Work to complete:
For the data that follows, print the line with "Click the green window dot", the line with "Click the khatabook.com/ open folder icon", and all lines between them, exactly as they stand. Omit pictures and add nothing.

Recorded data:
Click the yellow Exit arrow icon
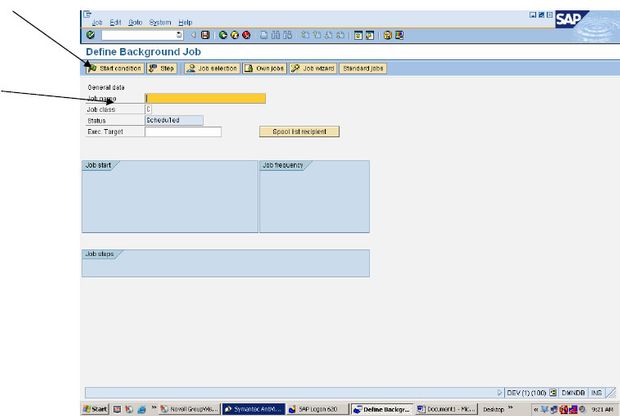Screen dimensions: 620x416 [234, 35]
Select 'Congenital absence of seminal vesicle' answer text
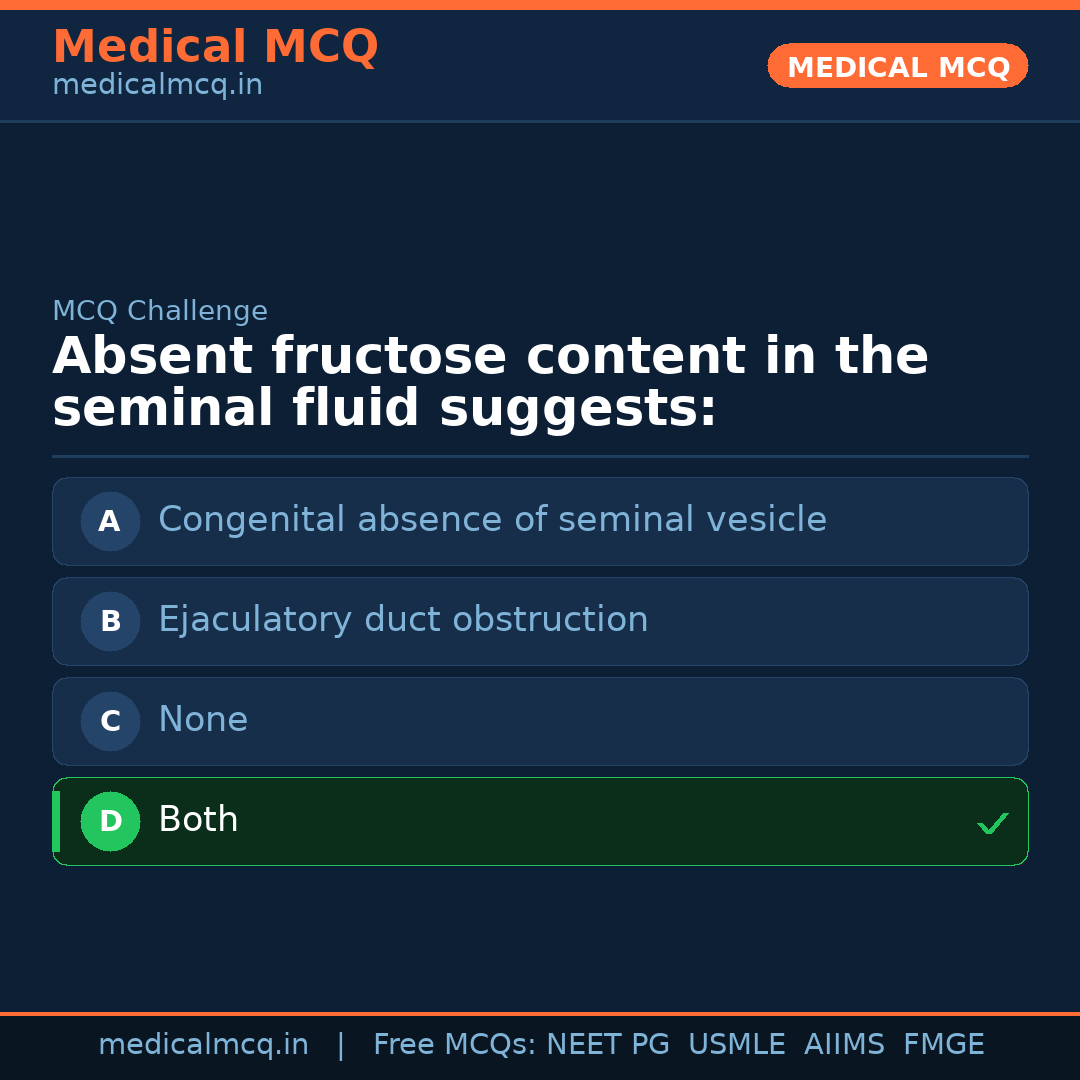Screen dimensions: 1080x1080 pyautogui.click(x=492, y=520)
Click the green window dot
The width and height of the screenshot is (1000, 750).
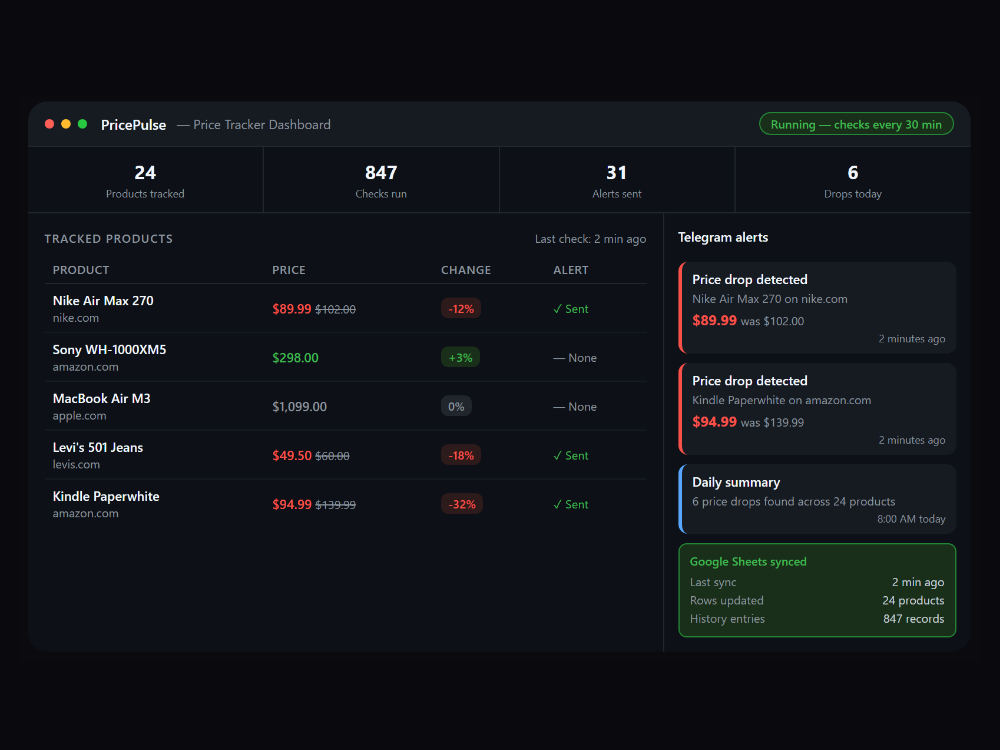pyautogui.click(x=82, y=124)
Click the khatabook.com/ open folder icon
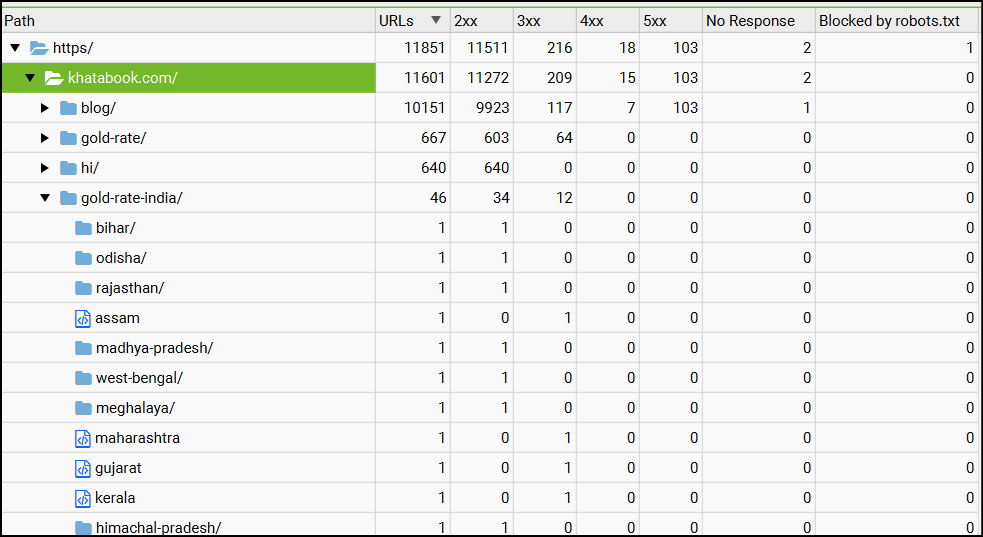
...
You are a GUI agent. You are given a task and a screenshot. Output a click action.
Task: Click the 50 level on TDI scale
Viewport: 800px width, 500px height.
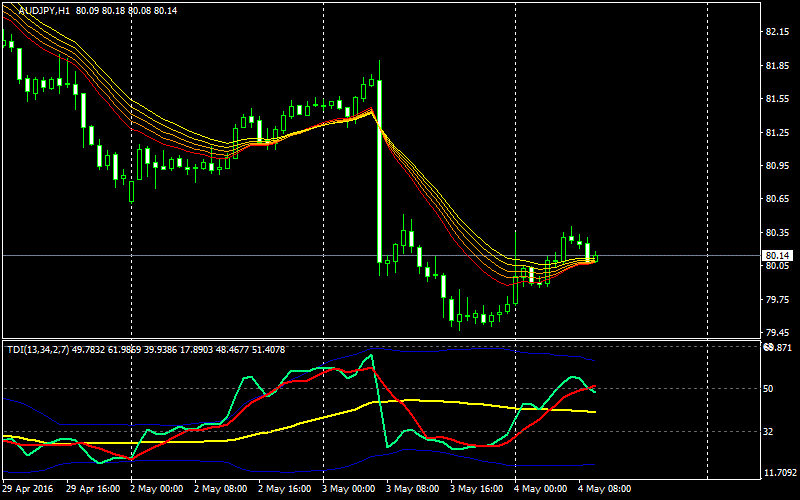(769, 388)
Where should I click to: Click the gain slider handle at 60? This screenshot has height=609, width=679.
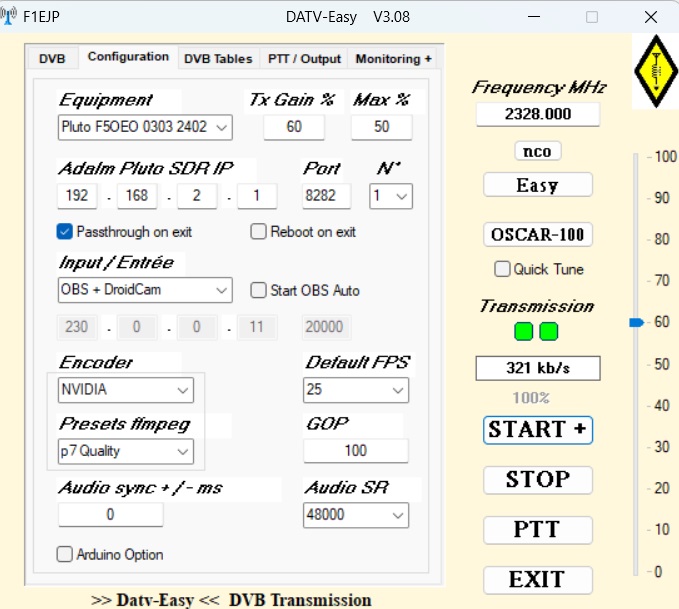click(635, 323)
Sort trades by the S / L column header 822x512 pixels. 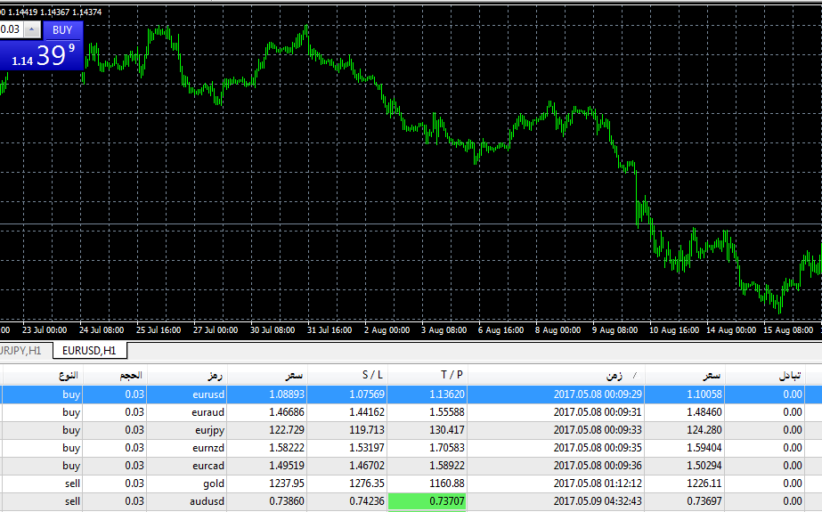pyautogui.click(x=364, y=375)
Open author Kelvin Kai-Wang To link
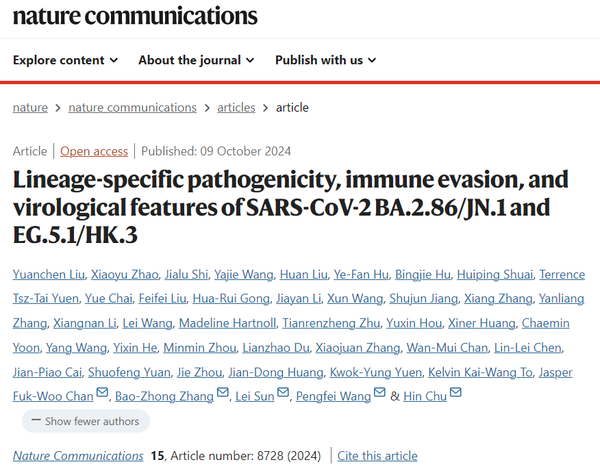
--
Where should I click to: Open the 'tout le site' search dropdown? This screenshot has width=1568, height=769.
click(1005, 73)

Problem solution:
Click the green window dot
The width and height of the screenshot is (1000, 750).
pyautogui.click(x=82, y=124)
Click the khatabook.com/ open folder icon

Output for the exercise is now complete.